The thermo-mechanical exergy stream of the ideal gas equation is given by Equation (17)

$E^M=E^T+E^P=\stackrel{\dot{}}{m}{c}_p\left(T-T_0\right)-T_0\left[\stackrel{\dot{}}{m}{c}_p\ln \left(\frac{T}{T_0}\right)-R\ln \left(\frac{p}{P_0}\right)\right]$ (17)

The $c_p$ in Equation (17) can be obtained in a polynomial form as

$c_p=\frac{{\bar{C}}_p}{M}=a+bT+c{T}^2+d{T}^3$ (18)

where a, b, c, and d, are constants characteristics of gas obtained from selected ideal gas tables.

Chemical exergy for a mixture of ideal gas as written in Equation (19).

$E^{CH}=\stackrel{\dot{}}{m}\left({\displaystyle {\sum }_i{y}_i{\bar{e}}_i^{ch}}+R{T}_0{\displaystyle {\sum }_i{y}_i\ln y_i}\right)$ (19)

The component wise exergy balance of gas turbine thermal power plant system is given as follows sections.

2.3.1. Exergy Analysis of Compressor Sub-System

The exergy balance for the air compressor system is given by

$-W_C={\stackrel{\dot{}}{m}}_a\left(e_1-e_2\right)-T_0\stackrel{\dot{}}{\sigma }$ (20)

The process irreversibility in the compressor is given by

$I_{process}=T_0\sigma =T_0\left[\stackrel{\dot{}}{m}\left(s_2-s_1\right)\right]$ (21)

where the entropy generated at each state in the compressor is given as in Equation (22)

$s_2-s_1=C_{p_a}\ln \left(\frac{T_2}{T_1}\right)-R_a\ln \left(\frac{P_2}{P_1}\right)$ (22)

The total irreversibility or exergy destruction in the compressor consists of two components, the mechanical irreversibility and process irreversibility [23].

$I_{M,C}=\left\{\frac{1}{{\eta }_{mc.}}-1\right\}{E}_{2-1comp.}$ (23)

where

$E_{2-1comp.}$ = Internal power requirement of the compressor,

$E_{2-1comp.}={\stackrel{\dot{}}{m}}_{air}\left(h_2-h_1\right)$ (24)

${\eta }_{mc.}$ = compressor mechanical efficiency ≈ 0.99

The exergy destruction in the compressor

$E_{D,C}=I_{M,C}+I_{P,C}$ (25)

▶ _PROBLEMS TO SOLVE_
1. In the gas turbine exergy passage, list the equation numbers that appear under the heading "2.3.1. Exergy Analysis of Compressor Sub-System".
2. Write the next part of the gas turbine exergy passage, starting right after Equation (25).

▶ _PROVIDED DATA_
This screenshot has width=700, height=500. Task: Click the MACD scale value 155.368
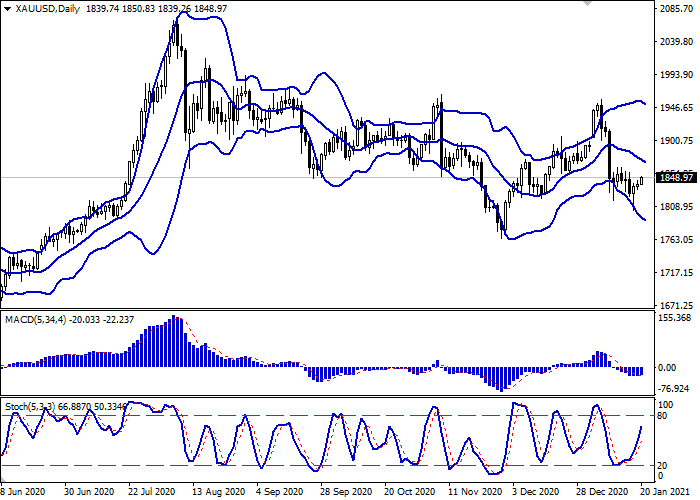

▶ _SET OF ANSWERS_
1. (20), (21), (22), (23), (24), (25)

2.
The second law efficiency of the compressor is

${\eta }_{2,C.}=1-\frac{{\stackrel{\dot{}}{E}}_{D,C}}{W_C}=\frac{{\stackrel{\dot{}}{m}}_a\left(e_2-e_1\right)}{W_C}$ (26)

2.3.2. Exergy Analysis of the Combustion Chamber Sub-System

The exergy balance for the combustion chamber sub system is given by the equation

$0={\displaystyle {\sum }_j\left[{\left(\stackrel{\dot{}}{m}e\right)}_{f+a}-{\left(\stackrel{\dot{}}{m}e\right)}_p\right]}-T_0\sigma$ (27)

where

$m_{f+a}$ is the sum of the mass of fuel and air, e is the specific exergy and $m_p$ is that of combustion products.

The irreversibility in the combustion chamber is given as

$T_0\stackrel{\dot{}}{\sigma }={\left(S_P\right)}_3-{\left(S_R\right)}_2$ (28)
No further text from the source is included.